◆ WHAT IS NEEDED: All entries shown below must be given again word for word.

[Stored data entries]
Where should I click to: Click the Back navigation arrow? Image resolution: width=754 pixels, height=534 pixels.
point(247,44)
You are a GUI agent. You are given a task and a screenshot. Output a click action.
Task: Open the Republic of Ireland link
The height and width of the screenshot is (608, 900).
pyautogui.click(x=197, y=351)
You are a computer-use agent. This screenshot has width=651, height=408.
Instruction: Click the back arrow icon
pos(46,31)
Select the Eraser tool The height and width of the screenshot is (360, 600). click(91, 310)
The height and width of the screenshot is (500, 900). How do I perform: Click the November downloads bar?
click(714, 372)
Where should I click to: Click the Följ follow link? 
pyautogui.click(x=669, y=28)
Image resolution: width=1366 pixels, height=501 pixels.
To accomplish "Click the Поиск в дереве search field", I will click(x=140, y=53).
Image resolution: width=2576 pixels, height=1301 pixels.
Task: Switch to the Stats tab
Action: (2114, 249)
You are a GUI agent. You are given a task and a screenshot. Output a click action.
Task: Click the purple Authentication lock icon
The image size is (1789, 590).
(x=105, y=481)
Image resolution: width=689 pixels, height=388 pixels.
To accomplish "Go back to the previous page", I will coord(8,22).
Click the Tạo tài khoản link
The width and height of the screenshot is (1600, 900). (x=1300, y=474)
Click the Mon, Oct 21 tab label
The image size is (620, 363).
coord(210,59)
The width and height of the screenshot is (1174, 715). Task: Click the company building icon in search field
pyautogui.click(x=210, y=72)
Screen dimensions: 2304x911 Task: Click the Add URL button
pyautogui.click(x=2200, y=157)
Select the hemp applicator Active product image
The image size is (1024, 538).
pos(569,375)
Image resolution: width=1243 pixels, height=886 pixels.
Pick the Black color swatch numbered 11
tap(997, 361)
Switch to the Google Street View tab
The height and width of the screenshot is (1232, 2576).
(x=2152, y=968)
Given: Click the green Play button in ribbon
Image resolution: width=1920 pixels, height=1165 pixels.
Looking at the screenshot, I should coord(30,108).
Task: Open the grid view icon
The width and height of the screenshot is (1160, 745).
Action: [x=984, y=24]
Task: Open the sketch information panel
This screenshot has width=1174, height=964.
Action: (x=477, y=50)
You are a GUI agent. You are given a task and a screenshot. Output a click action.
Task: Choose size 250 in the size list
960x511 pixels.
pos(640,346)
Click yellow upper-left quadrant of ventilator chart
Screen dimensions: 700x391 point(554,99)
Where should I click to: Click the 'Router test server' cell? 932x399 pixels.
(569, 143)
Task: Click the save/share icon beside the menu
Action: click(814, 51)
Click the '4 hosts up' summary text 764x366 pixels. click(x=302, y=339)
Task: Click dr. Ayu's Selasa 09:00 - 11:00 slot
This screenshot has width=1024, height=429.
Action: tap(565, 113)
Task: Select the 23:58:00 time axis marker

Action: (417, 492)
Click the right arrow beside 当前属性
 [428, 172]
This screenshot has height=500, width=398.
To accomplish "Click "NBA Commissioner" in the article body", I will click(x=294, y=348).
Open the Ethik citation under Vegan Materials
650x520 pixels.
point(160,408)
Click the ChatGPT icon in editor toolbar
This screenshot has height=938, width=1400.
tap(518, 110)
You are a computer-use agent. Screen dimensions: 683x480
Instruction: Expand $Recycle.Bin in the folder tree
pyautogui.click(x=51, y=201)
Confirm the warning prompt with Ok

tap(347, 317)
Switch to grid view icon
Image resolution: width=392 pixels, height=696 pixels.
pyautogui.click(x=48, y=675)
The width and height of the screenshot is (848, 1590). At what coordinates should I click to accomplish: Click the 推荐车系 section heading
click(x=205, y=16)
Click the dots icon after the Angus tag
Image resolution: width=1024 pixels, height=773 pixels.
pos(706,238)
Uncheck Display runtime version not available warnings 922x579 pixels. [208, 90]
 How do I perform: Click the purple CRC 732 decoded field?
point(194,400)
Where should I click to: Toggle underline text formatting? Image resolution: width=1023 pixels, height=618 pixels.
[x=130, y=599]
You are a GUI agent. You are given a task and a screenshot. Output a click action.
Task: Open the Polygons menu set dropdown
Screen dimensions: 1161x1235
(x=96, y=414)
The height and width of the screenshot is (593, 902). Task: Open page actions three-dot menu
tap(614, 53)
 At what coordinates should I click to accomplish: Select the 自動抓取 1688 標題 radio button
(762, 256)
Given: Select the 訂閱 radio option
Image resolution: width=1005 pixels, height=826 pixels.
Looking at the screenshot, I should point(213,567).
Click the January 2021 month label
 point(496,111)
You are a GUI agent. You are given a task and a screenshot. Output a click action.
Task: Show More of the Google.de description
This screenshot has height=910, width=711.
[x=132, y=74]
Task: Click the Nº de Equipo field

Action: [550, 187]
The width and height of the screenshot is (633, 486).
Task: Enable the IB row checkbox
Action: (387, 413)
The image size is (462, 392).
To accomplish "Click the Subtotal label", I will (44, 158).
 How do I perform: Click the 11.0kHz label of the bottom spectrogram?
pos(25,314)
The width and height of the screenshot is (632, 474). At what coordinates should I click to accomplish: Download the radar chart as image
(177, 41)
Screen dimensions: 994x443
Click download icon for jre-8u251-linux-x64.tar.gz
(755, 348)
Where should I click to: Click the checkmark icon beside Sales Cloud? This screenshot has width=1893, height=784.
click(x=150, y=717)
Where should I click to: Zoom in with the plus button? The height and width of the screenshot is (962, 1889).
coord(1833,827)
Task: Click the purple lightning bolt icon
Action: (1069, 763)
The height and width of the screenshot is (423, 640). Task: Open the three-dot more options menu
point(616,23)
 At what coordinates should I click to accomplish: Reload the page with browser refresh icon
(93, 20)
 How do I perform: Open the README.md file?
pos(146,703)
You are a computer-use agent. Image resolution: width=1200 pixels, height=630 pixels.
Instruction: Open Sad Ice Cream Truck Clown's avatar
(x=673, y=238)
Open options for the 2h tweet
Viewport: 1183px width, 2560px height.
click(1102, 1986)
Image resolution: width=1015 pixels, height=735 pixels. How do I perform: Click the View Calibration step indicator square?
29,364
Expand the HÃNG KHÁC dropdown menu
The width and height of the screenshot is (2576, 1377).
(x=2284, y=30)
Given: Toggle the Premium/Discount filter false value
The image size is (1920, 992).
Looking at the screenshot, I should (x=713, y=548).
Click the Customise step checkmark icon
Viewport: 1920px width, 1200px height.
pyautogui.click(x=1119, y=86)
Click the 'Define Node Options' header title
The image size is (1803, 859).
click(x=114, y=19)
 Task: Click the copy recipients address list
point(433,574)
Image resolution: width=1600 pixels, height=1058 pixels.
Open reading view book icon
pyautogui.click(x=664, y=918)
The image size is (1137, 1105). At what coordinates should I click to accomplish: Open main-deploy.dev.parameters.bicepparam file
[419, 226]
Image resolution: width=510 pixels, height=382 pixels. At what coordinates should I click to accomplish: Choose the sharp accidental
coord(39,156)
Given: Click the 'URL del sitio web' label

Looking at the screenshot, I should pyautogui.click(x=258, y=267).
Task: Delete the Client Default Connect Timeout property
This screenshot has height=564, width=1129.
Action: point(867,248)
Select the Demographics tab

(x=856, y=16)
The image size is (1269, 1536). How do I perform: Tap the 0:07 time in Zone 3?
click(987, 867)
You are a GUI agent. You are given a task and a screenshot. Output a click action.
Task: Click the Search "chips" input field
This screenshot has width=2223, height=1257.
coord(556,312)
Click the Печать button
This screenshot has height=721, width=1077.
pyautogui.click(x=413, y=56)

◆ RESULT OF THIS TASK:
Where should I click to: Click the Back navigation arrow? Image resolution: width=754 pixels, height=534 pixels.
point(247,44)
You are a GUI agent. You are given a task and a screenshot. Output a click action.
Task: Open the Republic of Ireland link
The height and width of the screenshot is (608, 900).
pyautogui.click(x=197, y=351)
You are a computer-use agent. This screenshot has width=651, height=408.
Instruction: Click the back arrow icon
pos(46,31)
Select the Eraser tool The height and width of the screenshot is (360, 600). click(91, 310)
The height and width of the screenshot is (500, 900). How do I perform: Click the November downloads bar?
click(714, 372)
Where should I click to: Click the Följ follow link? 
pyautogui.click(x=669, y=28)
Image resolution: width=1366 pixels, height=501 pixels.
To accomplish "Click the Поиск в дереве search field", I will click(x=140, y=53).
Image resolution: width=2576 pixels, height=1301 pixels.
Task: Switch to the Stats tab
Action: (2114, 249)
You are a GUI agent. You are given a task and a screenshot. Output a click action.
Task: Click the purple Authentication lock icon
The image size is (1789, 590).
(x=105, y=481)
Image resolution: width=689 pixels, height=388 pixels.
To accomplish "Go back to the previous page", I will coord(8,22).
Click the Tạo tài khoản link
The width and height of the screenshot is (1600, 900). (x=1300, y=474)
Click the Mon, Oct 21 tab label
The image size is (620, 363).
coord(210,59)
The width and height of the screenshot is (1174, 715). Task: Click the company building icon in search field
pyautogui.click(x=210, y=72)
Screen dimensions: 2304x911 Task: Click the Add URL button
pyautogui.click(x=2200, y=157)
Select the hemp applicator Active product image
The image size is (1024, 538).
pos(569,375)
Image resolution: width=1243 pixels, height=886 pixels.
Pick the Black color swatch numbered 11
tap(997, 361)
Switch to the Google Street View tab
The height and width of the screenshot is (1232, 2576).
(x=2152, y=968)
Given: Click the green Play button in ribbon
Image resolution: width=1920 pixels, height=1165 pixels.
Looking at the screenshot, I should coord(30,108).
Task: Open the grid view icon
The width and height of the screenshot is (1160, 745).
Action: [x=984, y=24]
Task: Open the sketch information panel
This screenshot has width=1174, height=964.
Action: (x=477, y=50)
You are a GUI agent. You are given a task and a screenshot. Output a click action.
Task: Choose size 250 in the size list
960x511 pixels.
pos(640,346)
Click yellow upper-left quadrant of ventilator chart
Screen dimensions: 700x391 point(554,99)
Where should I click to: Click the 'Router test server' cell? 932x399 pixels.
(569, 143)
Task: Click the save/share icon beside the menu
Action: click(814, 51)
Click the '4 hosts up' summary text 764x366 pixels. click(x=302, y=339)
Task: Click dr. Ayu's Selasa 09:00 - 11:00 slot
This screenshot has width=1024, height=429.
Action: tap(565, 113)
Task: Select the 23:58:00 time axis marker

Action: (417, 492)
Click the right arrow beside 当前属性
 [428, 172]
This screenshot has height=500, width=398.
To accomplish "Click "NBA Commissioner" in the article body", I will click(x=294, y=348).
Open the Ethik citation under Vegan Materials
650x520 pixels.
point(160,408)
Click the ChatGPT icon in editor toolbar
This screenshot has height=938, width=1400.
tap(518, 110)
You are a computer-use agent. Screen dimensions: 683x480
Instruction: Expand $Recycle.Bin in the folder tree
pyautogui.click(x=51, y=201)
Confirm the warning prompt with Ok

tap(347, 317)
Switch to grid view icon
Image resolution: width=392 pixels, height=696 pixels.
pyautogui.click(x=48, y=675)
The width and height of the screenshot is (848, 1590). At what coordinates should I click to accomplish: Click the 推荐车系 section heading
click(x=205, y=16)
Click the dots icon after the Angus tag
Image resolution: width=1024 pixels, height=773 pixels.
pos(706,238)
Uncheck Display runtime version not available warnings 922x579 pixels. [208, 90]
 How do I perform: Click the purple CRC 732 decoded field?
point(194,400)
Where should I click to: Toggle underline text formatting? Image resolution: width=1023 pixels, height=618 pixels.
[x=130, y=599]
You are a GUI agent. You are given a task and a screenshot. Output a click action.
Task: Open the Polygons menu set dropdown
Screen dimensions: 1161x1235
(x=96, y=414)
The height and width of the screenshot is (593, 902). Task: Open page actions three-dot menu
tap(614, 53)
 At what coordinates should I click to accomplish: Select the 自動抓取 1688 標題 radio button
(762, 256)
Given: Select the 訂閱 radio option
Image resolution: width=1005 pixels, height=826 pixels.
Looking at the screenshot, I should point(213,567).
Click the January 2021 month label
 point(496,111)
You are a GUI agent. You are given a task and a screenshot. Output a click action.
Task: Show More of the Google.de description
This screenshot has height=910, width=711.
[x=132, y=74]
Task: Click the Nº de Equipo field

Action: [550, 187]
The width and height of the screenshot is (633, 486).
Task: Enable the IB row checkbox
Action: (387, 413)
The image size is (462, 392).
To accomplish "Click the Subtotal label", I will (44, 158).
 How do I perform: Click the 11.0kHz label of the bottom spectrogram?
pos(25,314)
The width and height of the screenshot is (632, 474). At what coordinates should I click to accomplish: Download the radar chart as image
(177, 41)
Screen dimensions: 994x443
Click download icon for jre-8u251-linux-x64.tar.gz
(755, 348)
Where should I click to: Click the checkmark icon beside Sales Cloud? This screenshot has width=1893, height=784.
click(x=150, y=717)
Where should I click to: Zoom in with the plus button? The height and width of the screenshot is (962, 1889).
coord(1833,827)
Task: Click the purple lightning bolt icon
Action: (1069, 763)
The height and width of the screenshot is (423, 640). Task: Open the three-dot more options menu
point(616,23)
 At what coordinates should I click to accomplish: Reload the page with browser refresh icon
(93, 20)
 How do I perform: Open the README.md file?
pos(146,703)
You are a computer-use agent. Image resolution: width=1200 pixels, height=630 pixels.
Instruction: Open Sad Ice Cream Truck Clown's avatar
(x=673, y=238)
Open options for the 2h tweet
Viewport: 1183px width, 2560px height.
click(1102, 1986)
Image resolution: width=1015 pixels, height=735 pixels. How do I perform: Click the View Calibration step indicator square?
29,364
Expand the HÃNG KHÁC dropdown menu
The width and height of the screenshot is (2576, 1377).
(x=2284, y=30)
Given: Toggle the Premium/Discount filter false value
The image size is (1920, 992).
Looking at the screenshot, I should (x=713, y=548).
Click the Customise step checkmark icon
Viewport: 1920px width, 1200px height.
pyautogui.click(x=1119, y=86)
Click the 'Define Node Options' header title
The image size is (1803, 859).
click(x=114, y=19)
 Task: Click the copy recipients address list
point(433,574)
Image resolution: width=1600 pixels, height=1058 pixels.
Open reading view book icon
pyautogui.click(x=664, y=918)
The image size is (1137, 1105). At what coordinates should I click to accomplish: Open main-deploy.dev.parameters.bicepparam file
[419, 226]
Image resolution: width=510 pixels, height=382 pixels. At what coordinates should I click to accomplish: Choose the sharp accidental
coord(39,156)
Given: Click the 'URL del sitio web' label

Looking at the screenshot, I should pyautogui.click(x=258, y=267).
Task: Delete the Client Default Connect Timeout property
This screenshot has height=564, width=1129.
Action: point(867,248)
Select the Demographics tab

(x=856, y=16)
The image size is (1269, 1536). How do I perform: Tap the 0:07 time in Zone 3?
click(987, 867)
You are a GUI agent. You are given a task and a screenshot. Output a click action.
Task: Click the Search "chips" input field
This screenshot has width=2223, height=1257.
coord(556,312)
Click the Печать button
This screenshot has height=721, width=1077.
pyautogui.click(x=413, y=56)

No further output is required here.